◆ **MATERIAL PROVIDED**

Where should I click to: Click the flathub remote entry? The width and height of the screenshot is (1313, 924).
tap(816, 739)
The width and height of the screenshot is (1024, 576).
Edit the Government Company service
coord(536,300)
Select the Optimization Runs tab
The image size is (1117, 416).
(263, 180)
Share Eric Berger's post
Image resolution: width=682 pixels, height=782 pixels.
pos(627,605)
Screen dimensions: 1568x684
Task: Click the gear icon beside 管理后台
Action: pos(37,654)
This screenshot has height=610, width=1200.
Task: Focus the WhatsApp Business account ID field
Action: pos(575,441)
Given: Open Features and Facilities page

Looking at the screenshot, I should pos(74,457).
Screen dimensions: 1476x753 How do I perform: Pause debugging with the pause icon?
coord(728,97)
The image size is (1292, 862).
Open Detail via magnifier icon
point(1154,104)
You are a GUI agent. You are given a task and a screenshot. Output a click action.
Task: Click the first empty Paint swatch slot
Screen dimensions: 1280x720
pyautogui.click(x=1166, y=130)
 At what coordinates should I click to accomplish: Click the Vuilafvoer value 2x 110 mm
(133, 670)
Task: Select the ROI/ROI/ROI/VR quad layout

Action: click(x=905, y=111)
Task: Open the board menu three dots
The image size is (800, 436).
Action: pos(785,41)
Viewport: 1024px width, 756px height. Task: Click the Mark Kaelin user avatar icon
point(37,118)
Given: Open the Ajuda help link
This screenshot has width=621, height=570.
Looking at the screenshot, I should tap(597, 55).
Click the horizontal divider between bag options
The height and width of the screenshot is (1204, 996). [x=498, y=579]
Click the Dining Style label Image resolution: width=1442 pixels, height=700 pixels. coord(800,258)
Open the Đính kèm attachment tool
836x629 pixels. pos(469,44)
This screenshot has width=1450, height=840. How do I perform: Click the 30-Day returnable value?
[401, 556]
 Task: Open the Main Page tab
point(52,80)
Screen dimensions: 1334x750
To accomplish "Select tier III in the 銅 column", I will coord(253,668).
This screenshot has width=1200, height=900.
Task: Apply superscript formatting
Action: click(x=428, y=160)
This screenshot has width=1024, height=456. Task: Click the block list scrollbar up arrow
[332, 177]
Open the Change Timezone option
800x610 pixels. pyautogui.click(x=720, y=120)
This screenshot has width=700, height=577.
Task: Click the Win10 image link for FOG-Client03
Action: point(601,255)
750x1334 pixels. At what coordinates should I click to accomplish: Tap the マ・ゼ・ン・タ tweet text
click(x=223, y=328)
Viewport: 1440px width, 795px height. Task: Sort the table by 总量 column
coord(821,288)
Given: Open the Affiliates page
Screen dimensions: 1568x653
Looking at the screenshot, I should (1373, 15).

◆ **BRIEF**
Please repeat each line from the one with "Task: Select the ROI/ROI/ROI/VR quad layout" through the last line of the data above, and add nothing.

◆ **ANSWER SECTION**
Task: Select the ROI/ROI/ROI/VR quad layout

Action: click(x=905, y=111)
Task: Open the board menu three dots
The image size is (800, 436).
Action: pos(785,41)
Viewport: 1024px width, 756px height. Task: Click the Mark Kaelin user avatar icon
point(37,118)
Given: Open the Ajuda help link
This screenshot has width=621, height=570.
Looking at the screenshot, I should tap(597, 55).
Click the horizontal divider between bag options
The height and width of the screenshot is (1204, 996). [x=498, y=579]
Click the Dining Style label Image resolution: width=1442 pixels, height=700 pixels. coord(800,258)
Open the Đính kèm attachment tool
836x629 pixels. pos(469,44)
This screenshot has width=1450, height=840. How do I perform: Click the 30-Day returnable value?
[401, 556]
 Task: Open the Main Page tab
point(52,80)
Screen dimensions: 1334x750
To accomplish "Select tier III in the 銅 column", I will coord(253,668).
This screenshot has width=1200, height=900.
Task: Apply superscript formatting
Action: click(x=428, y=160)
This screenshot has width=1024, height=456. Task: Click the block list scrollbar up arrow
[332, 177]
Open the Change Timezone option
800x610 pixels. pyautogui.click(x=720, y=120)
This screenshot has width=700, height=577.
Task: Click the Win10 image link for FOG-Client03
Action: point(601,255)
750x1334 pixels. At what coordinates should I click to accomplish: Tap the マ・ゼ・ン・タ tweet text
click(x=223, y=328)
Viewport: 1440px width, 795px height. Task: Sort the table by 总量 column
coord(821,288)
Given: Open the Affiliates page
Screen dimensions: 1568x653
Looking at the screenshot, I should (1373, 15).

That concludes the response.